Symmetry obsessions OCD is related to a compulsive need for perfectionism in the form of order, symmetry and exactness. People with this type of OCD typically exhibit behaviours such as repetitive arranging, organising and lining up of objects until they meet the person’s own subjective requirements in order to placate their anxiety or discomfort.
The exact neural mechanisms that underpin the pathology of OCD remain unclear. It is hypothesised that the serotonin, dopamine and glutamate neurotransmitter systems may be key contributors.
Psychological and pharmacological approaches comprise the current first-line treatment of OCD. Cognitive behavioural therapy, a psychological approach, is delivered in the form of exposure and response prevention. This entails exposing the patient to fear-triggering stimuli and subsequently restraining them from enacting their compulsion. For example, the patient may be encouraged to touch taps in a public bathroom that they would otherwise avoid, and see that their feared consequences do not materialise. Drugs such as selective serotonin reuptake inhibitors (SSRI) are also given to patients to alleviate their symptoms. SSRIs increase the synaptic concentration of serotonin by inhibiting the serotonin transporter, which removes serotonin from the synapse. This means that serotonin can continue to stimulate the receiving neuron for a longer period of time. However, the role of serotonin in OCD is unclear and almost half of OCD patients fail to fully respond to first-line treatments.
Life with OCD
This disorder can be very distressing and seriously affect people’s quality of life.
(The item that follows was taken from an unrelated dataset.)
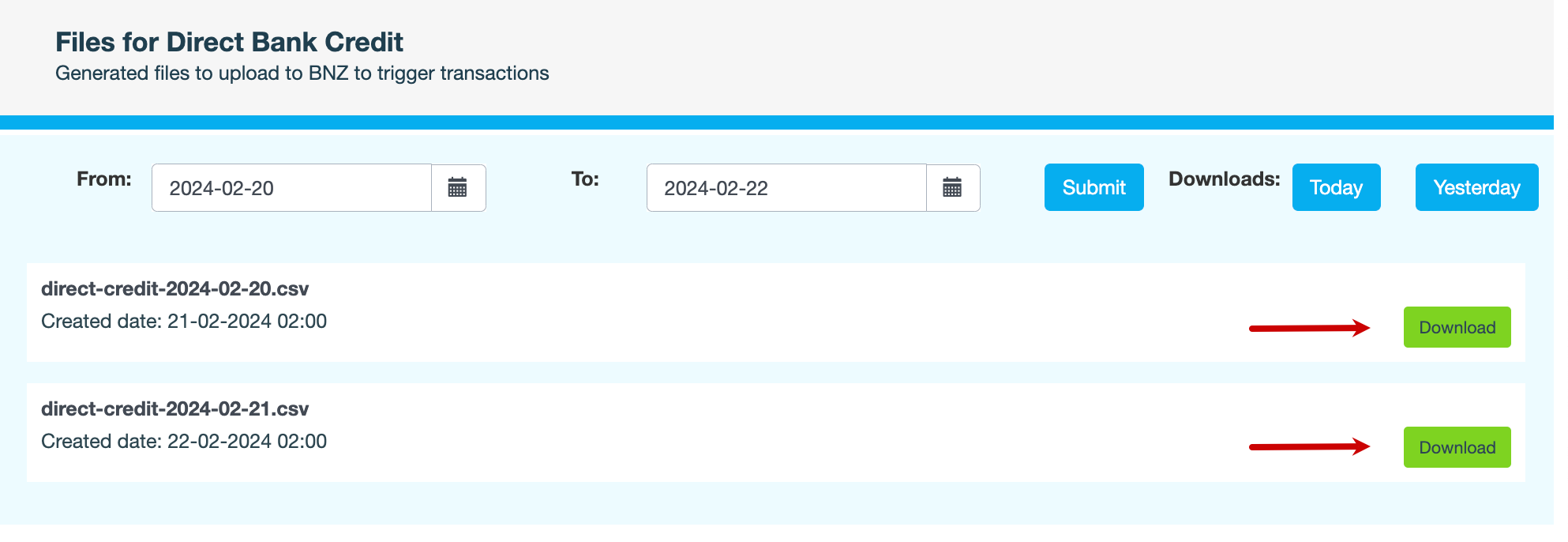Click the red arrow beside the second Download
It can take simple daily life tasks and make them dreadful. One doctor had two patients with the same obsession of picking the ‘right’ clothes in the morning. They feared that something bad would happen to their families if they wore the ‘wrong’ clothes, and each of them could recall situations when something bad did indeed occur on a ‘wrong clothes’ day. They would spend hours in the morning trying to pick the clothes that just felt ‘right’, which could depend on style or colour. The suggested treatment was for the patients to force themselves to pick the ‘wrong’ clothes. The treatment worked for one of the patients, but the other could not do it. This clearly demonstrates how the treatment of OCD is not a ‘one size fits all’ solution ‒ the effectiveness of the therapy used varies wildly from person to person.
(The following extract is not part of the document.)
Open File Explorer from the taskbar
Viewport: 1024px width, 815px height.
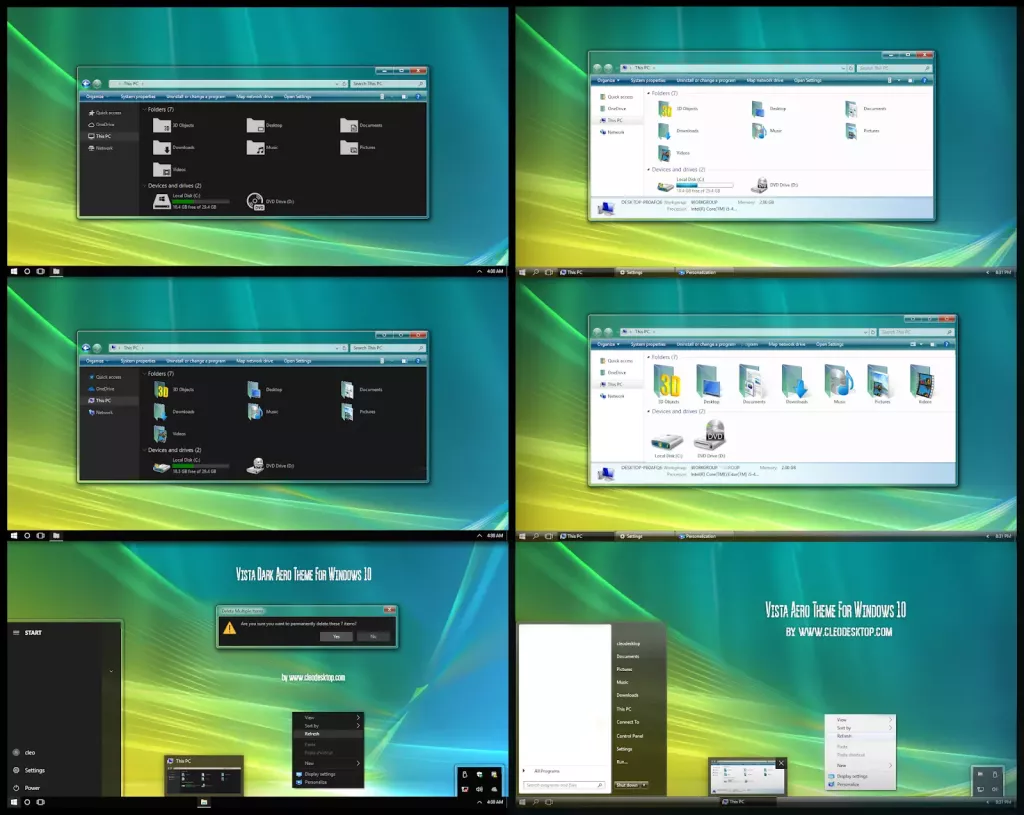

The endless onslaught of lifestyle organisation posts tagged with #ocd, the ease with which people diagnose themselves with the disorder based on their fondness for a pristine environment, and baseless representation of OCD in popular culture, have twisted and distorted this illness into an unrecognisable shadow of itself. Those with OCD live in anguish daily, spending countless hours helplessly repeating their compulsions ‒ and they are under even more pressure to do so in a way that others cannot notice, lest to be pointed at and scrutinised. Educating ourselves about OCD is essential as misconceptions about it can result in grievous consequences. People with an actual disease may be less inclined to speak up or seek treatment due to their disorder being made into a trend and joked about. The stigmatisation of OCD runs in a similar vein to other mental illnesses, except this particular one has become an object of crude derision. OCD is not an ‘in thing’, nor a subject of mockery; the least we can do is to offer some sympathy and kindness, rather than uttering another “I’m also a little OCD!”.